Do you have a disorder?

I cannot and I do not wish to blame all of my issues on the fact that my father is incarcerated. However, in trying to avoid the topic or, “crutch” I have come to realize that the coping mechanisms I adapted at an early age in a single parent home affected a very large portion of my personality.

My earliest memory of this adaptation is when my mom would ask me if I knew how to, “tune things out”.

She couldn’t have had the foresight to see how I would adopt that “tuning things out” and apply it to physical and mental trauma throughout my life. I learned how to leave my body. Initially through sound, then sight, and finally space. Honey, I could be in a room and decide I just didn’t want to be around anymore and vacate all my senses. Being raised in a single parent home means you are raised in homes plural. You get passed around to some of everyone, welcome, un-welcome, seen not heard, and merely tolerated.

In my experience relationships with grandparents, aunties, uncles, and church family became strained because everyone was working double time to supplement the void incarceration created.

So I opted to isolate and vacate. Trying to find comfort in discomfort.  Through this new gaming mode I could escape impoverishment, the excessive shit talking, the people who were watching us while complaining about how much nourishment our growing bodies needed, letdowns and beatdowns because who you gone tell and what they gone do, the deliberately fucked up kitchen hairdos that were most certainly going to generate comments v. compliments at school, and a whole bunch of additional shit I do not care to share at this time.

Just find a corner, sit in it, be quiet and tune it out till it all fades away. Let’s be real it doesn’t just go away. Psychology is like cloud-based storage, unseen, rarely understood, tucked away until you run out of space. That is what I would liken my random breakdowns and outbursts to, a lack of the capacity to store that seemingly random thing.

 

Cue the crying for, “no apparent reason.” The worry that would take my appetite and have my, “weight down”. So, “why are you flashing?” Try, take, take, take, be nice, disregard the disrespect, question logic, suppress feelings because your tears offend other people. Or just spazz out to clear space. At a moments notice be ready for war with whoever, tear up the house [have to clean it up afterward], fight, cuss out,  blackout, rabbid, shoot the coldest looks, if you see me headed in a certain direction with that posture the best advice you can take is to get windy.

After the episode concluded just before the straight jacket or handcuffs, I would kindly tuck mine in and return to the regularly scheduled programming.

I am not a doctor, I have not been diagnosed, but when I go to google I cannot help but to see parallels between my lived experience and what they call dissociative identity disorder. Mental illness runs in my family, I have seen the effects of psychotropics firsthand. I kept a lot under wraps because I just couldn’t go out like that, no shade. By out like that I mean sedated. By out like that I mean rocking somewhere. Instead, opting for an out through text, film, school corridors, etc. Running full speed toward the perceived light at the end of the academic tunnel.

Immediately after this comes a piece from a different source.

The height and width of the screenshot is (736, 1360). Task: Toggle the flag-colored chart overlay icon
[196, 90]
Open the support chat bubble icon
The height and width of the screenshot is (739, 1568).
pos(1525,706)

Definition: Dissociation is a disconnection between a person’s thoughts, memories, feelings, actions or sense of who he or she is. This is a normal process that everyone has experienced. Examples of mild, common dissociation include daydreaming, highway hypnosis or “getting lost” in a book or movie, all of which involve “losing touch” with awareness of one’s immediate surroundings. [I would rank my experience moderate]

With this tune out feature, I could just turn the volume down, insert myself into any narrative and perform. I thought I was highly functioning, well adapted to the world. In fact, it was a disguise and I didn’t think anyone could see what I was doing until a few years ago when a close friend at the time asked me, “where do you go?” I was spooked, I was like o, she can see that I exit stage left often. I look stoic but chances are I’m freaking the fuck out on the inside or quelling the fire on that internal rage.

How does this relate to my father’s absence? I never felt covered or advocated for, playing defense so much, I had a hard time learning the other aspects of the game. 

Which lead to a general distrust of people, situations and my ability to see clearly. Always searching for unity and community in something or someone, but never really being grounded in self. Feeling like my environment was designed to kill me, or drive me into an institution. I grew up very afraid of everything and everyone.


I began writing this at Adlemy’s request for Essie's Black Mama’s Day Bailouts press conference earlier this month.  The Because She Is Powerful: The Political Isolation and Resistance of Women with Incarcerated Loved Ones report was released last week. Please click the link to read the report created by Essie Justice and a number of partner orgs from across the not so United States. The report is derived from over 2,000+ surveys completed by women whose lives have been altered by mass incarceration. I had the honor and privilege of serving on the Demands Committee.